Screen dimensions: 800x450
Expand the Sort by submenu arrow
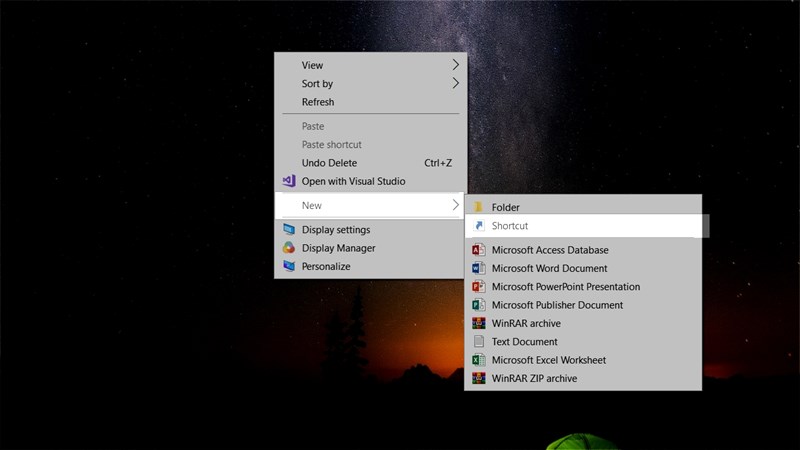point(456,84)
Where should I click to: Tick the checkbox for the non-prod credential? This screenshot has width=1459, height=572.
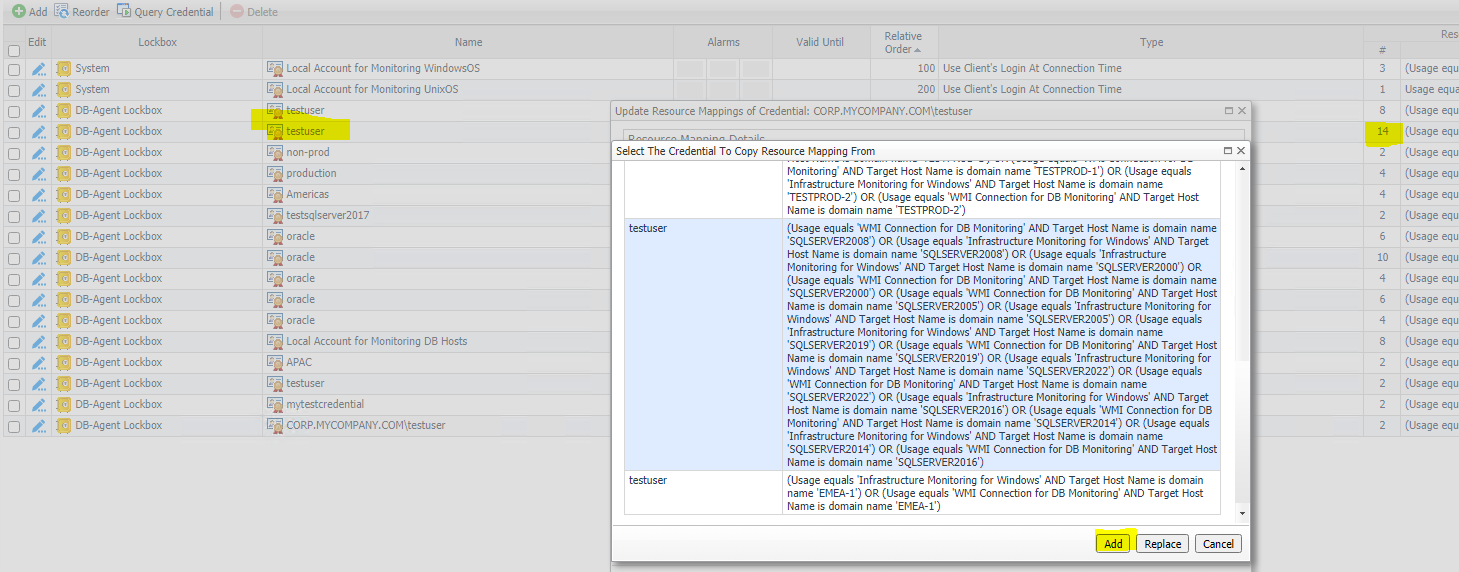click(14, 153)
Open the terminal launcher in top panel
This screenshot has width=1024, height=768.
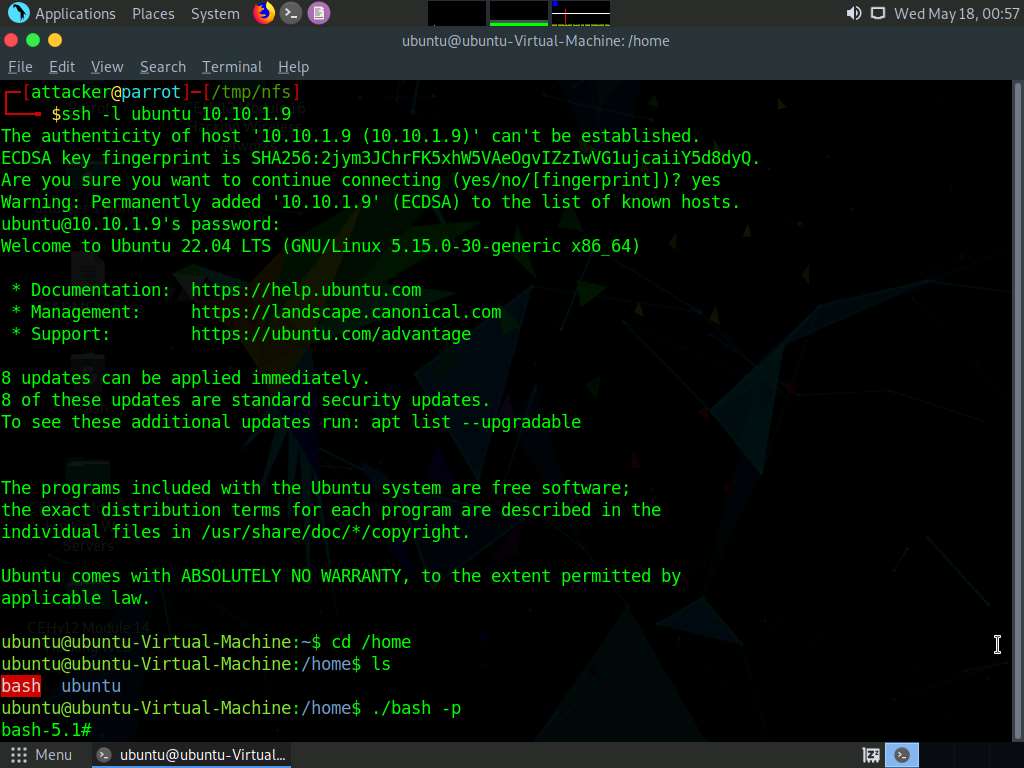(291, 13)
+-------+
### What is being asked
Would you transcribe exactly, and only, the lines from the one containing "Expand the Sort by submenu arrow" through the last line of the records above, both included, leaving out the pictures?

### Result
Expand the Sort by submenu arrow
point(456,84)
Where should I click to: Tick the checkbox for the non-prod credential? This screenshot has width=1459, height=572.
click(14, 153)
Open the terminal launcher in top panel
This screenshot has width=1024, height=768.
(291, 13)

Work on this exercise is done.